I am trying to numerically integrate the Langevin equation which is given by
$$ \ddot x= -\frac{6\pi\eta a}{m} \dot x + \frac{\xi(t)}{m} $$
where $\xi(t)$ is a probability distribution.
I'm assuming a gaussian distribution
So $$<\xi(t)>_\xi= 0 \space$$ $$< \xi(t_1)\xi(t_2)>_\xi= g\delta(t_1-t_2) $$
where $g$ is the strength of the fluctuation
According to this link, the fluctuation strength is given by
$$g=2\gamma k_BT $$
where $\gamma, \space k_B, t$ are just some constants
So I will need to generate a set of points that follows the gaussian distribution to pick for $\xi(t_i)$
Now I know that the mean is $\mu=0$
So my question is, how should I decide on what to use for my variance to generate the gaussian distribution?

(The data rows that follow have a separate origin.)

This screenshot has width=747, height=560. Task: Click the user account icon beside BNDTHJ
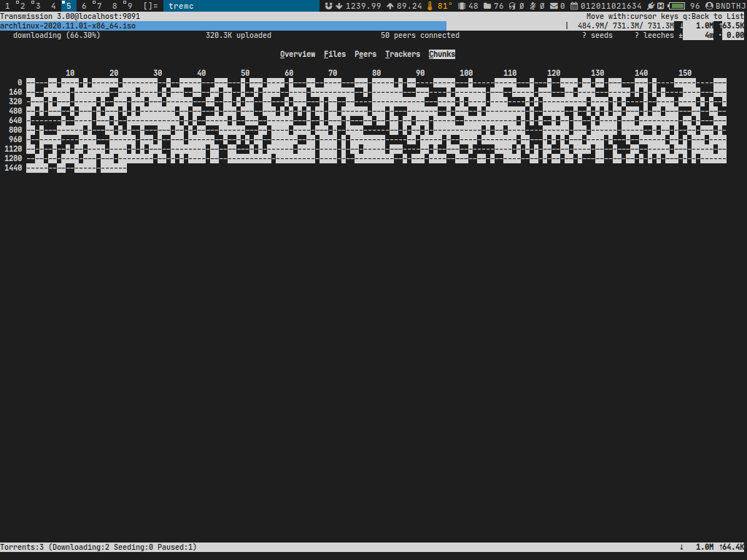tap(708, 6)
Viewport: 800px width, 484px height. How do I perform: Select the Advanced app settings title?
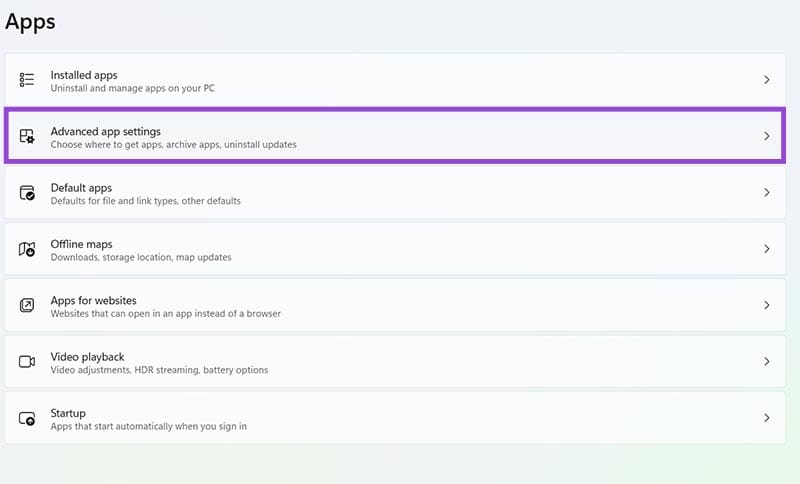point(106,132)
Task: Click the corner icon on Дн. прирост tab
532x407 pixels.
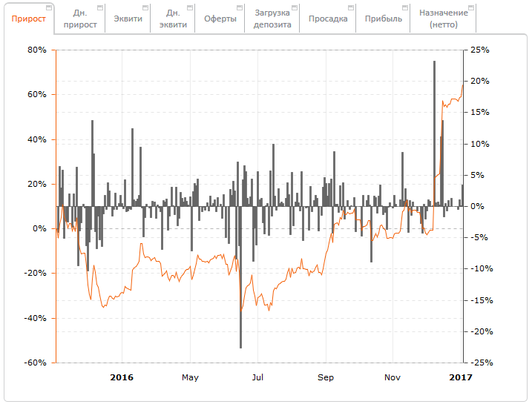Action: tap(99, 7)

Would it just be just $g$ directly?
Yes, you take $g$ for the variance.
The equation
$$\langle\xi(t_1),\xi(t_2)\rangle =g\delta(t_1-t_2)$$
gives the correlation between the samples $\xi(t_1),\xi(t_2)$ at times $t_1,t_2$, and the delta function tells you that they are assumed to be not correlated at different times. The only non-zero case of the right hand side is when $t_1=t_2$. In that case you get on the left hand side the correlation of $\xi(t_1)$ with itself, which is of course the variance of $\xi(t_1)$ at time $t_1$. So, yes, you just take $g$ for the variance.